The Art of Designing Large-Scale Central Utility Plants

When it comes to the art and science of planning and designing the MEP systems to support a hospital campus, large-scale experience is a determining factor in the type of MEP team you should choose.

With increased size comes an increased need for an experienced team to help ensure that the systems design maximizes performance, minimizes cost, and provides long-term value.

One of our team members served as the principal in charge and led the design for the mechanical, controls, plumbing, and medical gas systems for a new 5,000-ton central plant expansion in North Texas.

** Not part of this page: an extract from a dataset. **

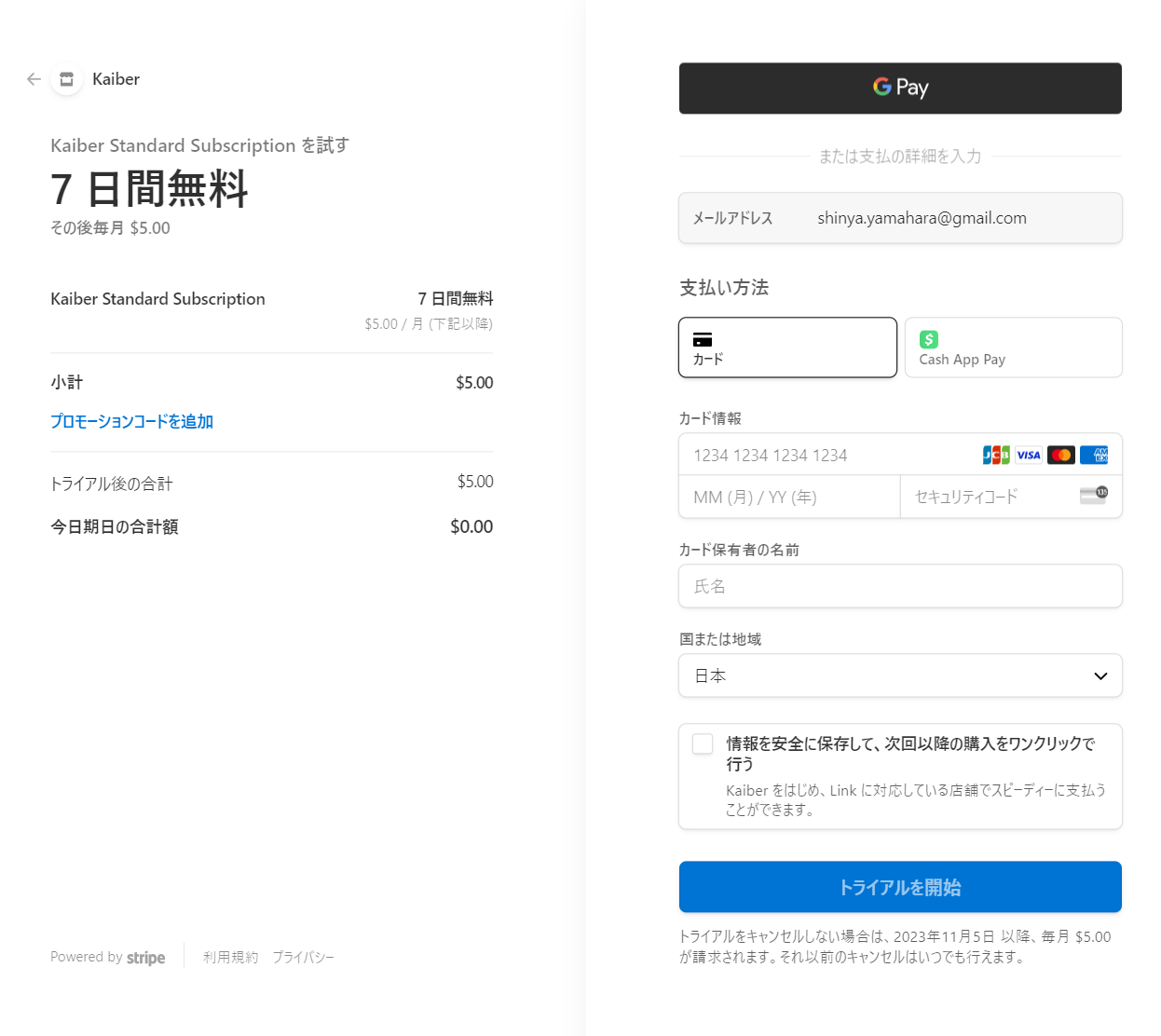Select the Cash App Pay payment tab
Viewport: 1161px width, 1036px height.
1013,348
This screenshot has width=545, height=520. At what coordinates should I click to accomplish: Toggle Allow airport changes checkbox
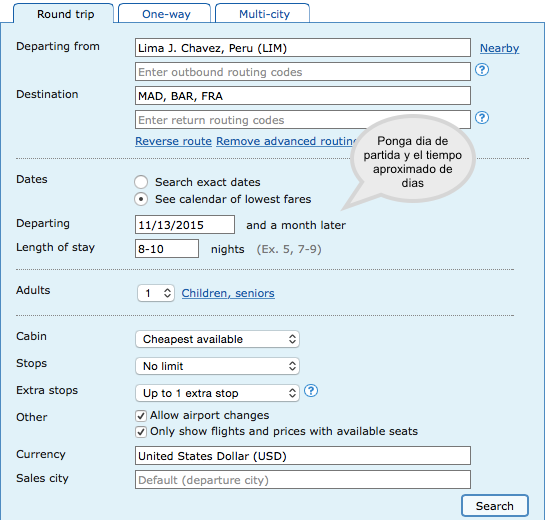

The new central utility plant was built to make way for a new patient tower and replace the existing central plant that was over 50 years old. All major services feeding the fully functional hospital were to be demolished and back-fed with the new systems including chilled water, steam, and bulk medical gases. The project required careful planning and close coordination for routing and tie-in of utilities.

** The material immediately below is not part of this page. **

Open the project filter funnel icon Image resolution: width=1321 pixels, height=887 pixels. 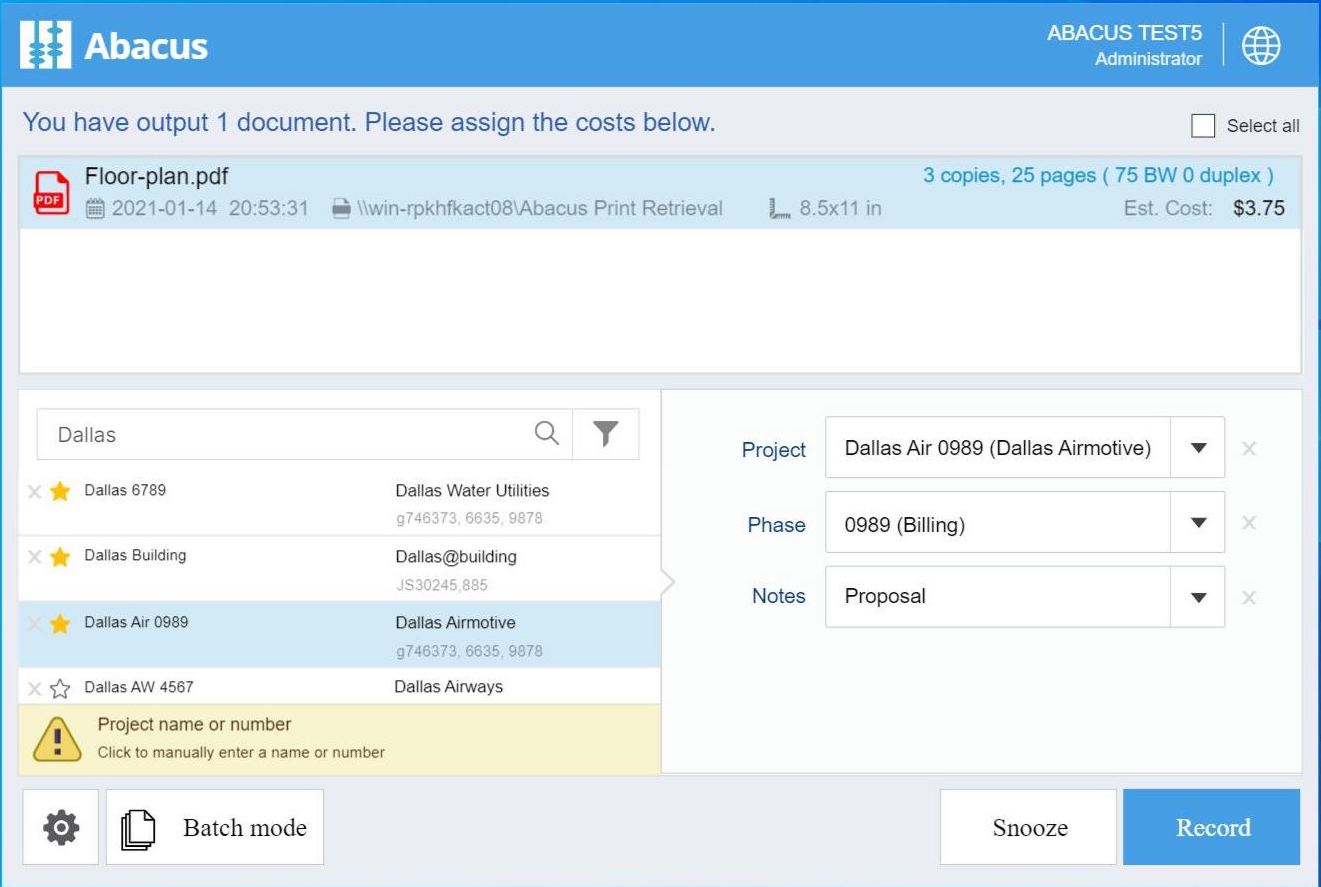605,433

The project entailed a 10,000 square foot replacement central plant including 5,000-tons of chilled/condenser water and over 1,000 boiler horsepower high pressure steam plant. Additionally, it included an 8MW, 15kV emergency power plant, bulk oxygen and nitrogen services, and 40,000-gallons of on-site diesel fuel oil for primary service generators and standby service to steam boilers. The major services were also designed with N+1 redundancy.

Five-month design

14-month construction

5,000 ton central plant expansion

Supporting an existing 600,000+ square foot full-service hospital, it was necessary that each step of this central plant expansion was meticulously designed and constructed. This project required the development of a complex phasing plan to build the new plant and simultaneously back-feed the existing central plant. Supporting an existing 24/7 operational hospital, it was crucial to develop a way for the original central plant to sustain support while undergoing construction.  

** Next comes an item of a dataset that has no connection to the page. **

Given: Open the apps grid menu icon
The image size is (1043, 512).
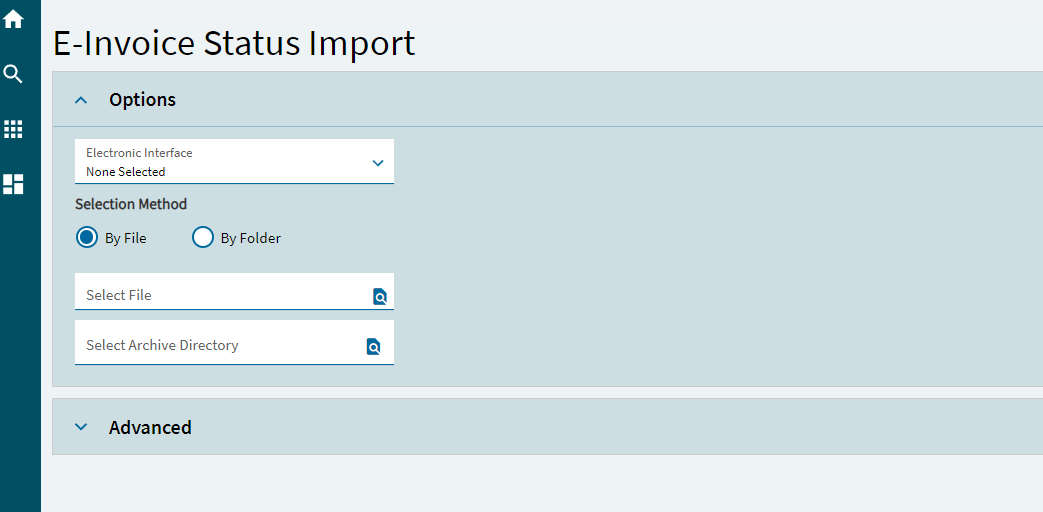Looking at the screenshot, I should coord(13,129).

Our team provided technical expertise in high pressure steam system design which included routing steam and condensate return services approximately 600 feet underground alongside new chilled water and medical gas services. The design included provisions for thermal expansion and steam condensate removal and required careful planning with other underground utilities. Some innovative approaches to the mechanical engineering design were provisions for energy recovery systems through a heat pump chiller and related controls to allow increased energy efficiency for the Hospital Campus.  In addition, our team’s involvement with the local utility company coordination and chiller selection allowed capital incentives to be realized.  The savings discovered permitted additional chiller capacity to be planned which resulted in increased cooling redundancy for the hospital.

Since the hospital had to remain in operation, it was necessary to construct, bring online, and back-feed the services before the original central plant could be abandoned and demolished. Because of this, the timeline to design the central plant was compressed. Early in the project planning phase, the design team collaborated with the pre-construction team through a design assist process. The teams worked together through extensive investigation of location and condition of existing utilities, both visible and hidden underground, in hopes of limiting exposure to unforeseen conditions during construction. 

Though our team was challenged with a short time frame and we were working with a structure that was over 50 years old, our design process succeeded in mitigating many of the unknown existing conditions of the plant to ensure a solid infrastructure moving forward.